Europe’s biggest airline has begun talks with unions representing pilots, flight attendants and ground staff and aims to minimize the number of people dismissed by reducing working hours and other measures, it said in a statement. An agreement should be reached by June 22.
“Without a significant reduction in personnel costs during the crisis we will miss the chance of a better restart and risk Lufthansa Group emerging significantly weaker,” Michael Niggemann, the company’s director for human resources, legal and labor said in the release.
Lufthansa Chief Executive Officer Carsten Spohr said last week that he was working on plans to slash expenses and sell assets in order to adjust to a shrunken travel market and repay a 9 billion-euro ($10 billion) bailout from the German government. The carrier may also face a fare war with European discounters led by Ryanair Holdings Plc and years of sluggish demand on usually money-spinning long-haul routes.
Lufthansa said the job cuts will reflect plans to shrink the fleet by 100 aircraft, a measure Spohr had said previously could double losses from the 10,000 originally mooted.

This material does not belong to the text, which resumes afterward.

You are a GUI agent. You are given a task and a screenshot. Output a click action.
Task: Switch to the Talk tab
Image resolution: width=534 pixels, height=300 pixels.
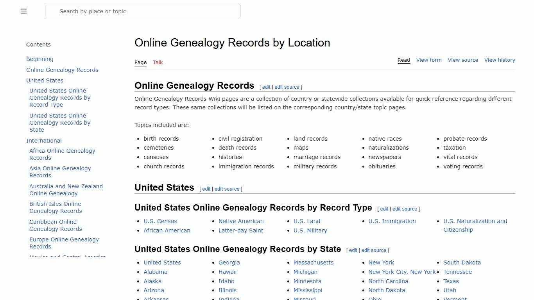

The group also needs to trim excess white-collar posts and slim down its service business that caters to third-party customers. About half the jobs to go will be in Germany. Lufthansa also has airline operations in Switzerland, Austria and Belgium.
The UFO flight-attendant union said separately the jobs overhang affects 26,000 employees and appealed for a partnership approach avoiding direct dismissals, something it claimed had been absent in labor clashes prior to the Covid-19 outbreak.
The union said it will seek to reach agreement in time for a June 25 shareholder meeting due to vote on Lufthansa’s bailout—a package it said is vital to avoiding bankruptcy.